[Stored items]
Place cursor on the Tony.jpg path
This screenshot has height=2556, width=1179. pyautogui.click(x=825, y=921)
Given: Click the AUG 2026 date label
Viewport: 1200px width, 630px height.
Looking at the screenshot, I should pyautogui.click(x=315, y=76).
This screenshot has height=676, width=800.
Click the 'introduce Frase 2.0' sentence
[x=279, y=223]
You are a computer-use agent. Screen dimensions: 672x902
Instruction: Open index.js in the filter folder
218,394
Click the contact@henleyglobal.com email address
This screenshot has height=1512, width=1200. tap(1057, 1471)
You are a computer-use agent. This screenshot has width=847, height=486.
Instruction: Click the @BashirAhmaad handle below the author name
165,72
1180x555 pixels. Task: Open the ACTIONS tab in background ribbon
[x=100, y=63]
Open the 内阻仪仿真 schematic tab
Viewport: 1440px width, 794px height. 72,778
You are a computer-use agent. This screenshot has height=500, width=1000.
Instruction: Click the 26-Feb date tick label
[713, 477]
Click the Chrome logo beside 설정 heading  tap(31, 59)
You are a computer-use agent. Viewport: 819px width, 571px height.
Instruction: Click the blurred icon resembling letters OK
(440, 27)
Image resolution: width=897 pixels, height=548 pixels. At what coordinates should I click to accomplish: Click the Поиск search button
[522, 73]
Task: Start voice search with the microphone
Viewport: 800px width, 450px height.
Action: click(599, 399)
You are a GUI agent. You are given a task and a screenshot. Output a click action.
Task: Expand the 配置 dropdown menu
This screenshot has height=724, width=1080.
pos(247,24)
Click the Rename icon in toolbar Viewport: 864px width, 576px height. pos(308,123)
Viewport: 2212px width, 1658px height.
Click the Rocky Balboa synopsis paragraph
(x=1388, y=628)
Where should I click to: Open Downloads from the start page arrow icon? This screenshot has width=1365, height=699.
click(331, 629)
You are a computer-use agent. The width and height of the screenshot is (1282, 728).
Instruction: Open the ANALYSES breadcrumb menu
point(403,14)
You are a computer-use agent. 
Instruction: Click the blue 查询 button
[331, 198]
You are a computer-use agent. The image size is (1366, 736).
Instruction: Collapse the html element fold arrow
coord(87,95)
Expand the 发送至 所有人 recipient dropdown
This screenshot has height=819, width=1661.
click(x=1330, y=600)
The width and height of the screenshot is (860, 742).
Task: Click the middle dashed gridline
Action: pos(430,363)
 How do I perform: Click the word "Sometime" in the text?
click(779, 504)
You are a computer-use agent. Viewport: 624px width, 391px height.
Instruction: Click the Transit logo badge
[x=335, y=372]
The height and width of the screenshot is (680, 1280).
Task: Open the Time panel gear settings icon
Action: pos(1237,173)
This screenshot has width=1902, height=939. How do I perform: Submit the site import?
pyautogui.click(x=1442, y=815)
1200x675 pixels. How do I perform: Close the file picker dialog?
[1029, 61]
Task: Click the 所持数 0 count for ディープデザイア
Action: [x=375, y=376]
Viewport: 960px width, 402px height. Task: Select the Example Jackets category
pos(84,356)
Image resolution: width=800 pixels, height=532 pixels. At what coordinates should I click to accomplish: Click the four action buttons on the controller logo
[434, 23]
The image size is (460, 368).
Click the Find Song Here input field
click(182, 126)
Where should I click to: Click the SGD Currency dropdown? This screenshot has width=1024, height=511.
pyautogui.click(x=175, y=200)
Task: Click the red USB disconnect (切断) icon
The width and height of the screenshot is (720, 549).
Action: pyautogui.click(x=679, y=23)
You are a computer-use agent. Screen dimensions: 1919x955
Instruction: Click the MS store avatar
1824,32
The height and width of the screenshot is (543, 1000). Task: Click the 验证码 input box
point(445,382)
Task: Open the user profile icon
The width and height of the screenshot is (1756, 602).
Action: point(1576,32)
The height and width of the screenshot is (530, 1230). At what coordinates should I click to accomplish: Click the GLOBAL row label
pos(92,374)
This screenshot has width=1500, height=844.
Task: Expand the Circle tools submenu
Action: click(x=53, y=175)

» WHAT TO DO:
Find the line that contains "Instruction: Click the MS store avatar". Write out that line and every line after it through the end of the data, exactly, and nothing else.

» WRITTEN RESPONSE:
Instruction: Click the MS store avatar
1824,32
The height and width of the screenshot is (543, 1000). Task: Click the 验证码 input box
point(445,382)
Task: Open the user profile icon
The width and height of the screenshot is (1756, 602).
Action: point(1576,32)
The height and width of the screenshot is (530, 1230). At what coordinates should I click to accomplish: Click the GLOBAL row label
pos(92,374)
This screenshot has width=1500, height=844.
Task: Expand the Circle tools submenu
Action: click(x=53, y=175)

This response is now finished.